With this in mind, when I was watching Dazed and Confused last night I couldn't help but realize how much of a time-capsule the film was.  The movie was released in 1993 about an era that preceded it by nearly two decades.  It was, without question, nostalgic, as Linklater himself graduated high school right about time Dazed is set.  But nostalgia alone doesn't account for the whimsy of the movie.  The fact that it was created in a pre 9/11 world does.

There are two dramatic fulcrums in Dazed that propel the film.  One is the initiation of the younger class through various forms of hazing by the older class.  Through our modern PC lens, the hazing is nothing short of abuse.  I cannot fathom this existing in a movie coming out today.  The message in Dazed is that hazing is a way of life, the more you can show it doesn’t bother you, the better.  Should this appear in a modern movie, it is without question in my mind that those doing the hazing would be ostracized and perhaps physically assaulted themselves for their perceived barbarity.  How unusual it is to see a film that doesn’t bat an eye in seeing the act as nothing more than a rite of passage – indeed even a preferable one than being ignored altogether.

The second crux of the movie is centered on a pledge that the football coach has requested his players to sign, declaring that they will refrain from drug use throughout their high school stay.  The star quarterback eventually stands his ground in rebellion in the final moments of the movie by throwing the pledge back in the coach’s face.  This act symbolically represents the character’s maturation by defying authority.  I can’t imagine a modern movie using this as a plot device without delving into the tangential moral and political implications of such a pledge.  In particular, imagine how the coach himself would be treated in a modern setting.  Isn’t it easy to imagine the coach being outed by the students with the full support of the Principal and other administrators, locking arms to demand he show sensitivity by not imposing his anti-drug sentiments on the children?  Moreover, I could easily imagine a reveal in the third act of a star football player who uses marijuana medicinally so that he can actually play, just to hammer a point of how wrong the coach is.  This is all to say that Dazed and Confused uses the coach in a one-dimensional manner – as an authority figure - whereas a modern film couldn’t resist making him a political adversary as well.

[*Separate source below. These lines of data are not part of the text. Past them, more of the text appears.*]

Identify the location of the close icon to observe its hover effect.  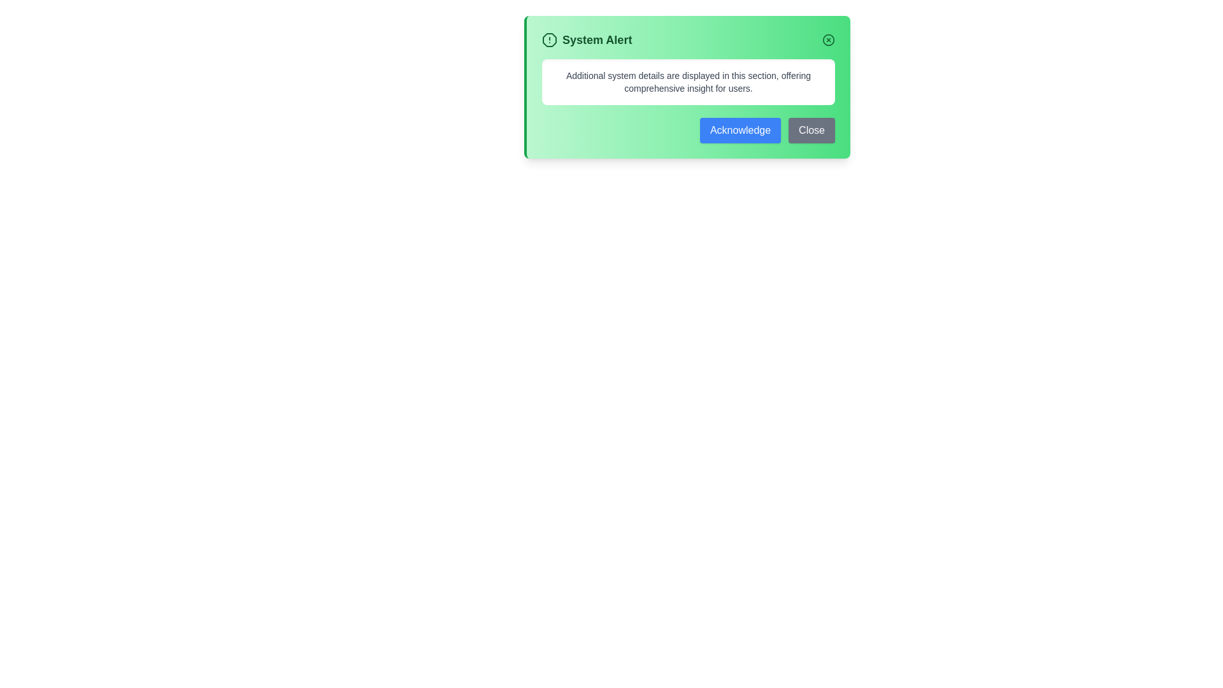
(828, 39).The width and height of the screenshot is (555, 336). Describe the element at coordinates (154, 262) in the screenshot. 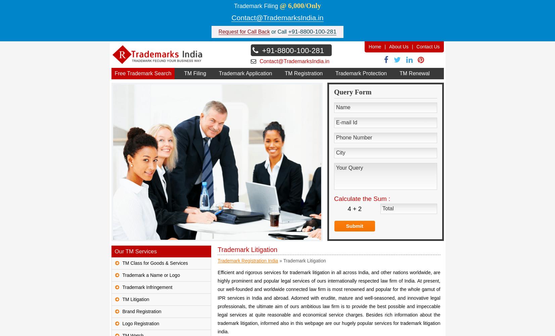

I see `'TM Class for Goods & Services'` at that location.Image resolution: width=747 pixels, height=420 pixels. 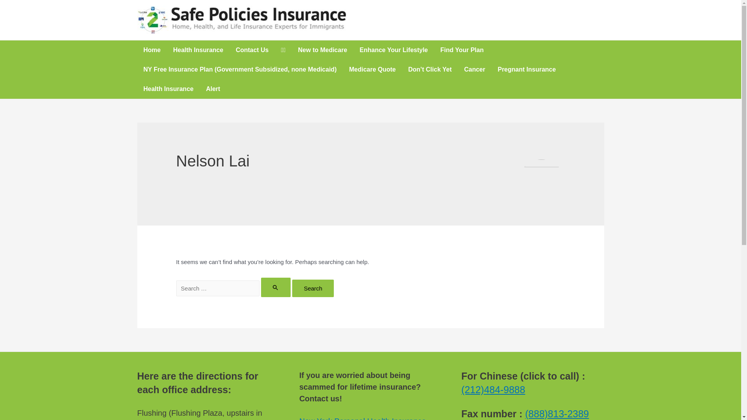 What do you see at coordinates (474, 69) in the screenshot?
I see `'Cancer'` at bounding box center [474, 69].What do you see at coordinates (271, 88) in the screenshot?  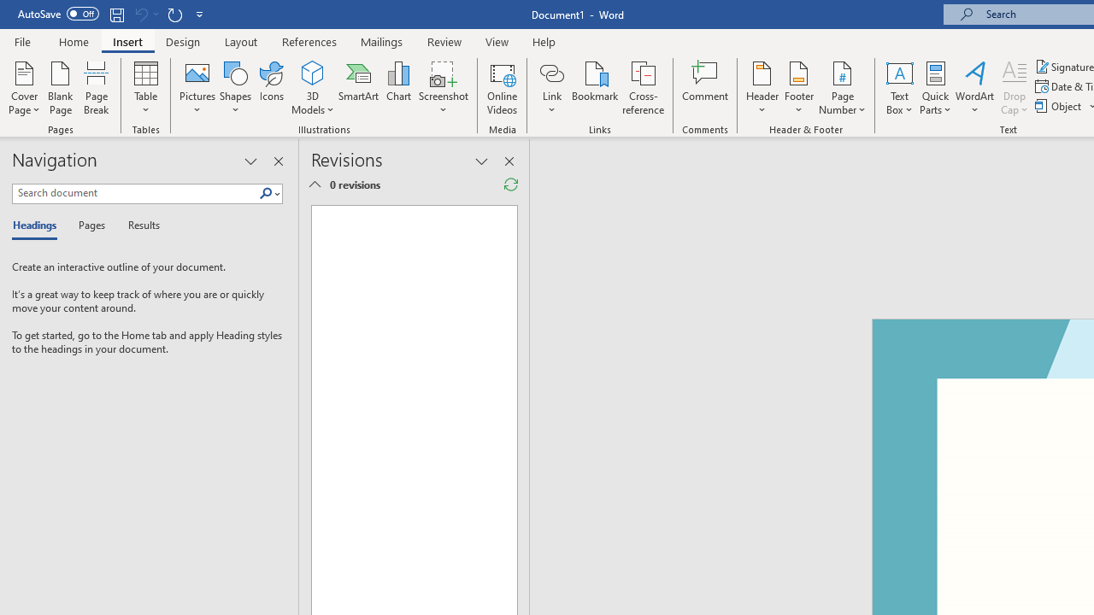 I see `'Icons'` at bounding box center [271, 88].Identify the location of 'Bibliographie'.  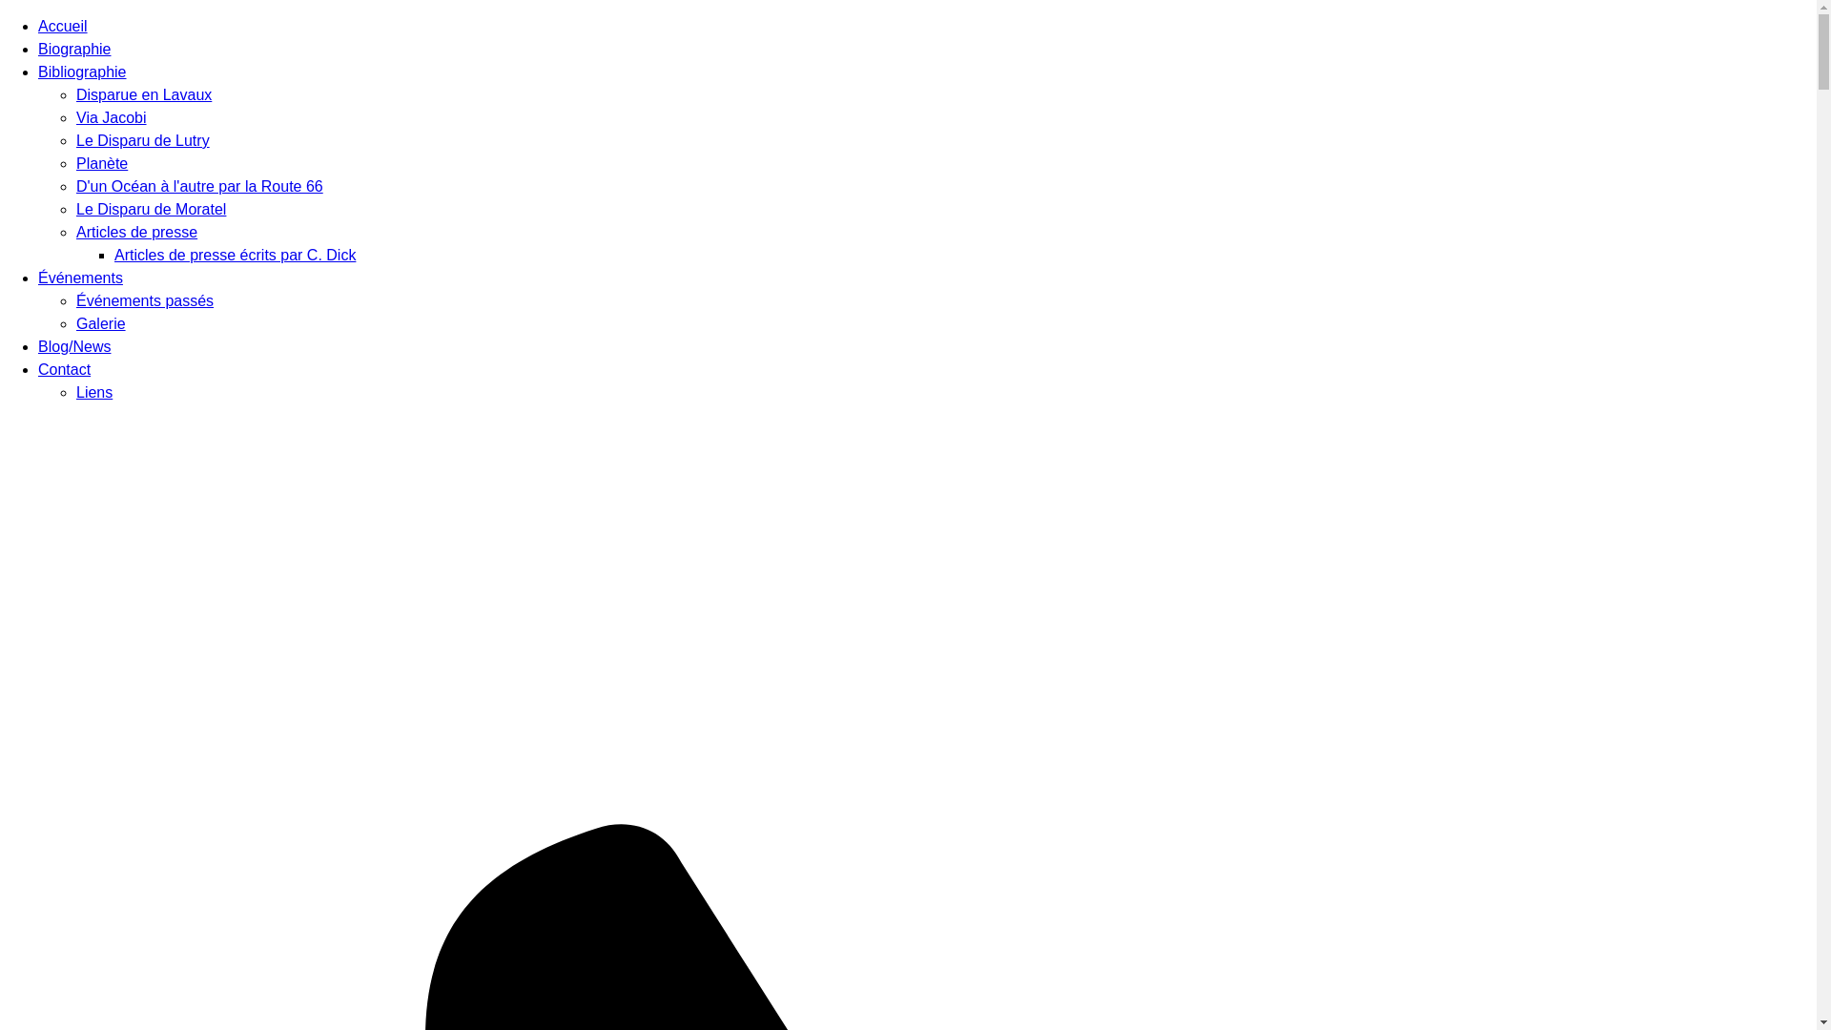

Contained within the film itself is the irony that both of these plot machinations stand in opposition to one another without realizing it.  The older kids rebuke the old and backward ways of the parental authority figures, establishing themselves as the true enlightened ones.  Yet, their power and prestige is tied to their position of power over the freshmen, who are forced to act under the same authoritarian oppression that they themselves are rebelling.  Their perceived maturation and enlightenment, indeed the entire lesson of the movie, is illusory.  The characters won’t know this for years to come, when adulthood gives them perspective and wisdom.

It’s in this realization that we find ourselves in the present.  The characters in Dazed are no more adults than they were at the end of the film than at the beginning, though they perceive themselves to be.  9/11 was no less a symbolic demarcation line of maturity for us as well.  And while we take things more seriously, adding grit to our comic book movies and the like, are we really more mature?  Or are we just perpetuating the illusion that the old generation doesn't know what they're talking about and the younger just need to follow our lead?